About this exercise
Return the entries below exactly as written.

Segment Start: Task inputs

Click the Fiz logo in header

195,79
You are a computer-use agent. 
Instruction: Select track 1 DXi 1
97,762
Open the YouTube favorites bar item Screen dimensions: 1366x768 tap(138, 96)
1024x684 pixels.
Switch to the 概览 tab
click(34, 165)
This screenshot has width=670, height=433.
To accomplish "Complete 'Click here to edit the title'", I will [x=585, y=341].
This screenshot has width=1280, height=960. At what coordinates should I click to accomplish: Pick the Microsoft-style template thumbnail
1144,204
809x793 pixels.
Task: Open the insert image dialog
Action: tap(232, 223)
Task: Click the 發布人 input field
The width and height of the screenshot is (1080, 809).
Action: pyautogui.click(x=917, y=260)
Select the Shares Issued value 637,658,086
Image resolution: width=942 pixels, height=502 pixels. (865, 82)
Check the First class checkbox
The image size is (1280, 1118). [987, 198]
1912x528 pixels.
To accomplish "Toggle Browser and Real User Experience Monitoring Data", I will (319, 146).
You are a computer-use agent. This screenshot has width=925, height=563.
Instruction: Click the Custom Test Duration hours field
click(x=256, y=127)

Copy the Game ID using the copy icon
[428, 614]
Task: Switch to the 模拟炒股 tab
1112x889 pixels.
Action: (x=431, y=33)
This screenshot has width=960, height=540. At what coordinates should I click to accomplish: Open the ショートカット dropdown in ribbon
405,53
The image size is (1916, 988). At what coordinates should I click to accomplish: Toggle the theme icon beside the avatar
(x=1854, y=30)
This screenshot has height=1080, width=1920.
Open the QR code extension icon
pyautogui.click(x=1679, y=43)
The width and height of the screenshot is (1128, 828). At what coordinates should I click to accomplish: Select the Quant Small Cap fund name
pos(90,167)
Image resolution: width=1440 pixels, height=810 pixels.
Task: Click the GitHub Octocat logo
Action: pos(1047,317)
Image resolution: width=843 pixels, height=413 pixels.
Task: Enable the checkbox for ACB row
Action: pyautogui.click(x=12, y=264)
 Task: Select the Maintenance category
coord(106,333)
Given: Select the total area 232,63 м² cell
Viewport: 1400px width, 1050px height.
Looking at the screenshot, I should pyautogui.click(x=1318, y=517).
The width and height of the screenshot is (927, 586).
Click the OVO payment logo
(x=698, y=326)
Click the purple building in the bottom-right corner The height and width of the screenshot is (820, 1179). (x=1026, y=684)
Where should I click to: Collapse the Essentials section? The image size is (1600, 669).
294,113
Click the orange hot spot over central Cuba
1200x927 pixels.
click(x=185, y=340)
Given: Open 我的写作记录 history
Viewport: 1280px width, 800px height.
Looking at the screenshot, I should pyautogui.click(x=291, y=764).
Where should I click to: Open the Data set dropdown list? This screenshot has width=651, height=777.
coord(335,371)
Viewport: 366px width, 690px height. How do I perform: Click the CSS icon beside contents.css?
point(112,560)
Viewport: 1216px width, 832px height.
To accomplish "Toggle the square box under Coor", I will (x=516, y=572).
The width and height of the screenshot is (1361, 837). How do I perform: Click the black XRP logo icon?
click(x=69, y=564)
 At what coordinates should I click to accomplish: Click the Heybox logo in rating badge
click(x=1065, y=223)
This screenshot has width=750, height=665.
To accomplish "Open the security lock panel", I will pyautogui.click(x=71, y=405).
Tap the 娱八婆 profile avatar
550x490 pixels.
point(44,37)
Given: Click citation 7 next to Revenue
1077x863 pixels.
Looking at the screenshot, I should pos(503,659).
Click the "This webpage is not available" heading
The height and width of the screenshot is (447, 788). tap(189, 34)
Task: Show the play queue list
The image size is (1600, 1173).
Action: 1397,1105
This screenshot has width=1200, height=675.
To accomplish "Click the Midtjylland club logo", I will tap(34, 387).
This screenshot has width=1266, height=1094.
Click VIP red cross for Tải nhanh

Segment End: Task inputs

Written answer
Click the Fiz logo in header

195,79
You are a computer-use agent. 
Instruction: Select track 1 DXi 1
97,762
Open the YouTube favorites bar item Screen dimensions: 1366x768 tap(138, 96)
1024x684 pixels.
Switch to the 概览 tab
click(34, 165)
This screenshot has width=670, height=433.
To accomplish "Complete 'Click here to edit the title'", I will [x=585, y=341].
This screenshot has width=1280, height=960. At what coordinates should I click to accomplish: Pick the Microsoft-style template thumbnail
1144,204
809x793 pixels.
Task: Open the insert image dialog
Action: tap(232, 223)
Task: Click the 發布人 input field
The width and height of the screenshot is (1080, 809).
Action: pyautogui.click(x=917, y=260)
Select the Shares Issued value 637,658,086
Image resolution: width=942 pixels, height=502 pixels. (865, 82)
Check the First class checkbox
The image size is (1280, 1118). [987, 198]
1912x528 pixels.
To accomplish "Toggle Browser and Real User Experience Monitoring Data", I will (319, 146).
You are a computer-use agent. This screenshot has width=925, height=563.
Instruction: Click the Custom Test Duration hours field
click(x=256, y=127)

Copy the Game ID using the copy icon
[428, 614]
Task: Switch to the 模拟炒股 tab
1112x889 pixels.
Action: (x=431, y=33)
This screenshot has width=960, height=540. At what coordinates should I click to accomplish: Open the ショートカット dropdown in ribbon
405,53
The image size is (1916, 988). At what coordinates should I click to accomplish: Toggle the theme icon beside the avatar
(x=1854, y=30)
This screenshot has height=1080, width=1920.
Open the QR code extension icon
pyautogui.click(x=1679, y=43)
The width and height of the screenshot is (1128, 828). At what coordinates should I click to accomplish: Select the Quant Small Cap fund name
pos(90,167)
Image resolution: width=1440 pixels, height=810 pixels.
Task: Click the GitHub Octocat logo
Action: pos(1047,317)
Image resolution: width=843 pixels, height=413 pixels.
Task: Enable the checkbox for ACB row
Action: pyautogui.click(x=12, y=264)
 Task: Select the Maintenance category
coord(106,333)
Given: Select the total area 232,63 м² cell
Viewport: 1400px width, 1050px height.
Looking at the screenshot, I should pyautogui.click(x=1318, y=517).
The width and height of the screenshot is (927, 586).
Click the OVO payment logo
(x=698, y=326)
Click the purple building in the bottom-right corner The height and width of the screenshot is (820, 1179). (x=1026, y=684)
Where should I click to: Collapse the Essentials section? The image size is (1600, 669).
294,113
Click the orange hot spot over central Cuba
1200x927 pixels.
click(x=185, y=340)
Given: Open 我的写作记录 history
Viewport: 1280px width, 800px height.
Looking at the screenshot, I should pyautogui.click(x=291, y=764).
Where should I click to: Open the Data set dropdown list? This screenshot has width=651, height=777.
coord(335,371)
Viewport: 366px width, 690px height. How do I perform: Click the CSS icon beside contents.css?
point(112,560)
Viewport: 1216px width, 832px height.
To accomplish "Toggle the square box under Coor", I will (x=516, y=572).
The width and height of the screenshot is (1361, 837). How do I perform: Click the black XRP logo icon?
click(x=69, y=564)
 At what coordinates should I click to accomplish: Click the Heybox logo in rating badge
click(x=1065, y=223)
This screenshot has width=750, height=665.
To accomplish "Open the security lock panel", I will pyautogui.click(x=71, y=405).
Tap the 娱八婆 profile avatar
550x490 pixels.
point(44,37)
Given: Click citation 7 next to Revenue
1077x863 pixels.
Looking at the screenshot, I should pos(503,659).
Click the "This webpage is not available" heading
The height and width of the screenshot is (447, 788). tap(189, 34)
Task: Show the play queue list
The image size is (1600, 1173).
Action: 1397,1105
This screenshot has width=1200, height=675.
To accomplish "Click the Midtjylland club logo", I will tap(34, 387).
This screenshot has width=1266, height=1094.
Click VIP red cross for Tải nhanh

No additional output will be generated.